Turkey was the largest cryptocurrency market in the Mena region, with its citizens receiving $192 billion. However, this represents slower annual growth of 10.5 percent, compared to other countries in the region, the report said.
Meanwhile, Egypt was the MENA region’s fastest-growing cryptocurrency market, recording 221.7 percent growth in transaction volumes annually.
Saudi Arabia also showed strong potential, as transaction volumes grew by 195 percent, Chainalysis said.
“In Egypt, digital currencies are used as a way to preserve savings.

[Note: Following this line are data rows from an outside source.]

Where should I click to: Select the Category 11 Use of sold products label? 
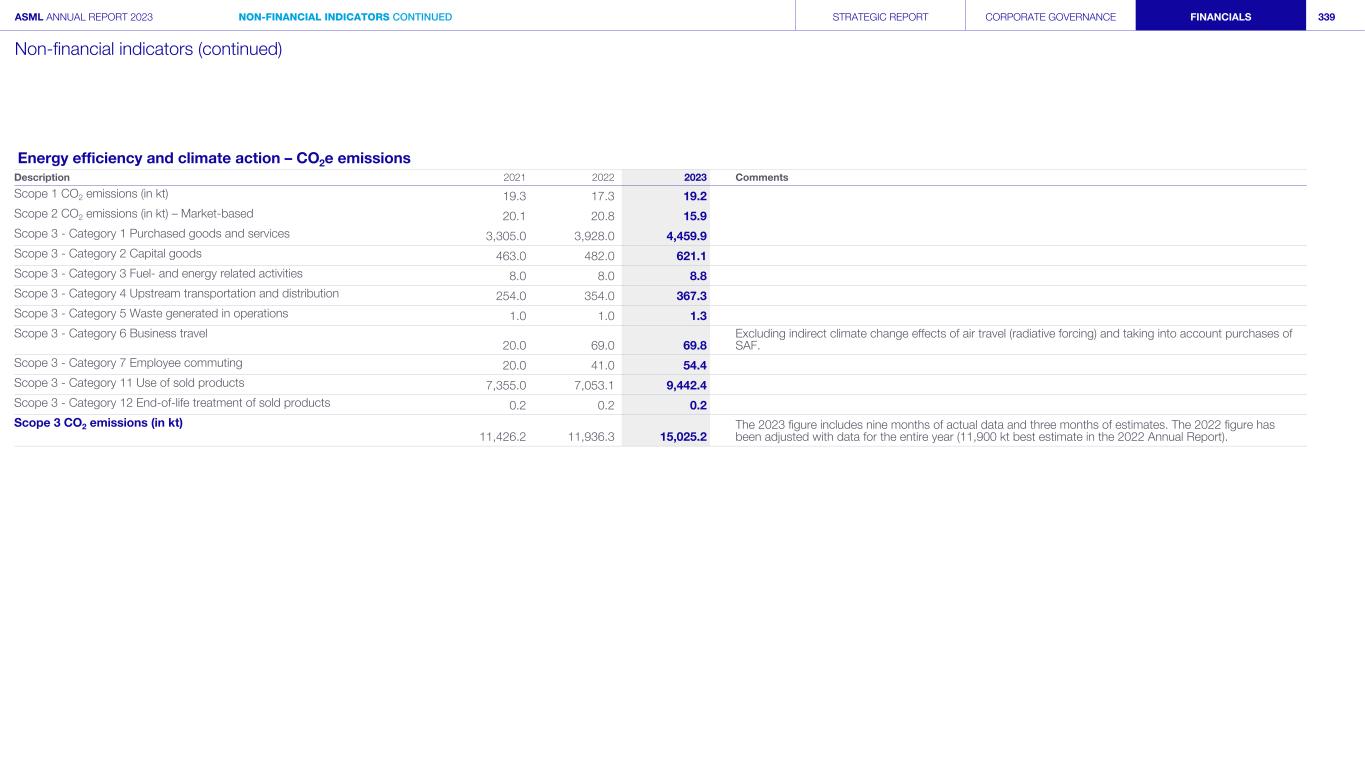[x=129, y=383]
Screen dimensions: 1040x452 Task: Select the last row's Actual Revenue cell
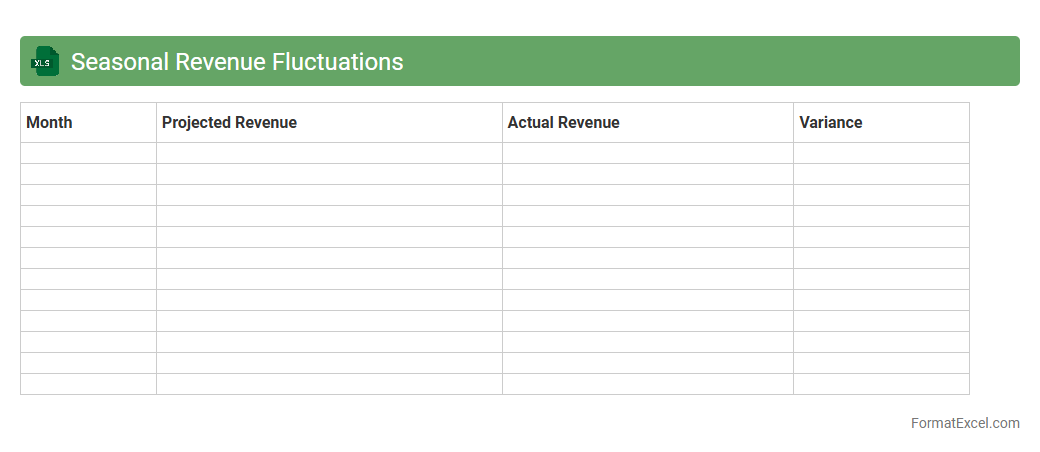pos(647,384)
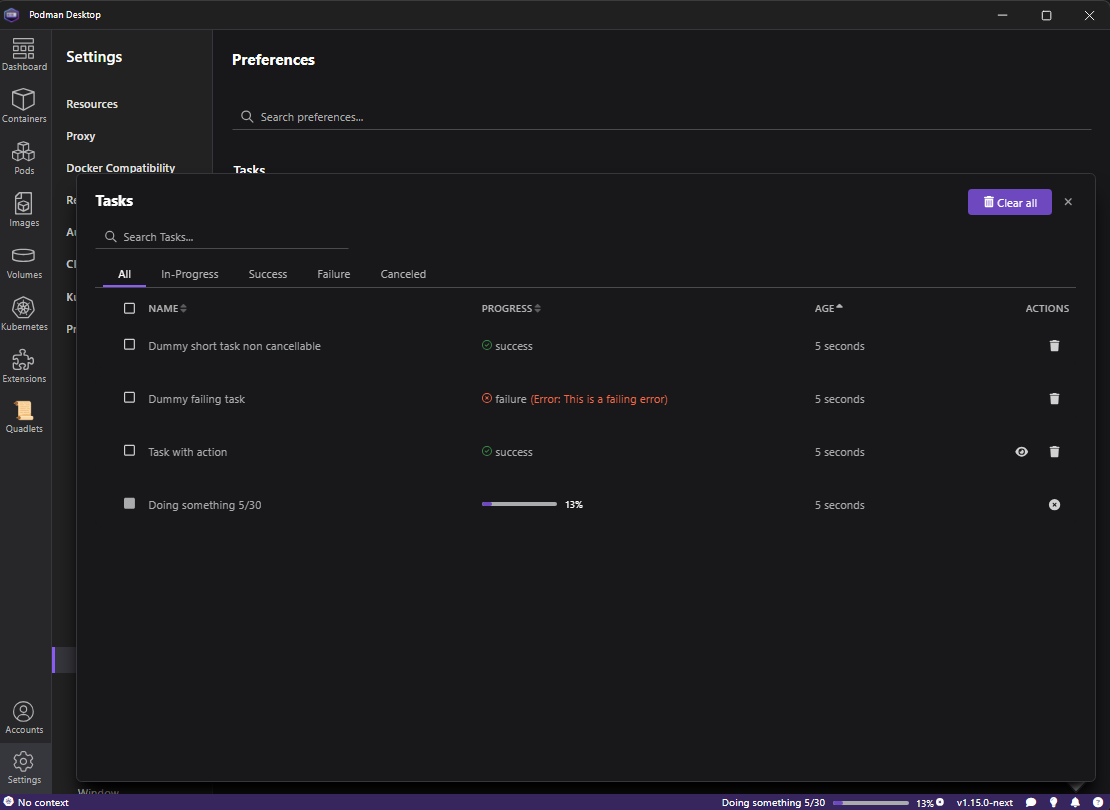This screenshot has width=1110, height=810.
Task: Sort tasks by NAME column
Action: pos(167,308)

Cryptocurrencies are an attractive way of protection against currency devaluation,” said Kim Grauer, director of research at Chainalysis.
“Also important in the country is the use of cryptocurrency for remittances – the country’s national bank has already started a project to build a crypto-based remittance corridor between Egypt and the UAE, where many Egyptian natives work.”

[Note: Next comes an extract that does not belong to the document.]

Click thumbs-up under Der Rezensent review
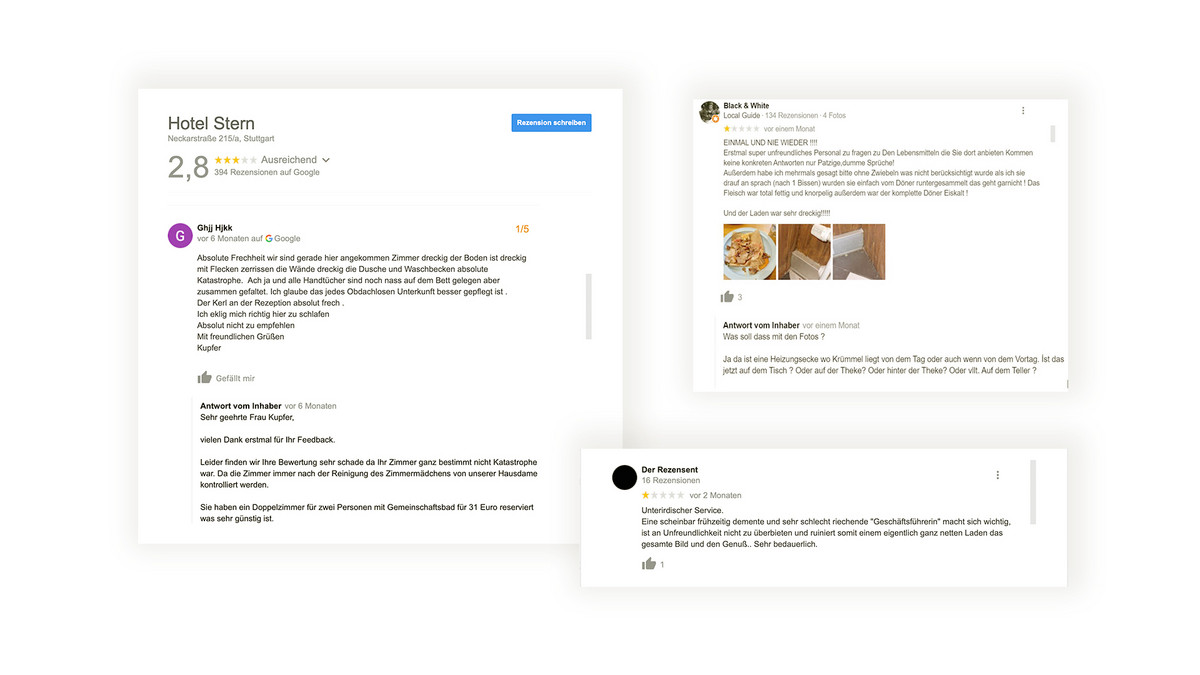 coord(649,564)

Lebanon was third in the Mena region in terms of cryptocurrency transaction volumes, which rose by 120.9 percent annually, followed by Morocco (120.8 percent), the UAE (37.2 percent) and Turkey (10, 5 percent).
The Emirates recorded $38 billion in cryptocurrency activity in the timeframe, compared to $28 billion in the previous year, the index findings showed.
The notable levels of grassroots cryptocurrency adoption in Morocco appear to be linked more to the government’s new permissive digital asset stance than to any specific macroeconomic headwinds, the report said.
“Adoption in the UAE is driven by the country’s clear ambitions to position itself as a global crypto hub,” Ms Grauer said.
“Government support, forward-focused regulations, consumer protection mechanisms, and support for establishing crypto businesses are all driving the adoption of cryptocurrencies and Web3 technologies in the country.”
According to Akos Erzse, senior manager of public policy at Dubai-based cryptocurrency exchange BitOasis, who was quoted in the Chainalysis report, the key drivers of cryptocurrency adoption in the GCC differ from those in the rest of the Mena region .
“If you look at markets in the GCC, this adoption is driven by young, tech-savvy early adopters with relatively high disposable incomes, who are looking for investment options and currently have a belief in crypto.”
Adoption is not just on the retail or customer side, but also involves financial institutions and banks, which have started working with cryptocurrency businesses, he said.
Afghanistan, which was ranked 20th in the 2021 cryptocurrency adoption index, fell to the bottom of the list this year after the Taliban’s takeover of the country last August, according to Chainalysis.
“Under the Taliban’s rule, dozens of crypto traders were arrested and the ruling state agency, the Ministry for the Propagation of Virtues and Prevention of Vice, equated cryptocurrency to gambling and declared it haram,” the report said.
“In August and September – just after the Taliban’s takeover – Afghanistan’s chain activity rose to a temporary peak before taking an unprecedented plunge.
“From November 2021 to today, the chain value received by users in Afghanistan averaged less than $80,000 per month, a far cry from the $68 million its citizens received in the average month before the takeover.”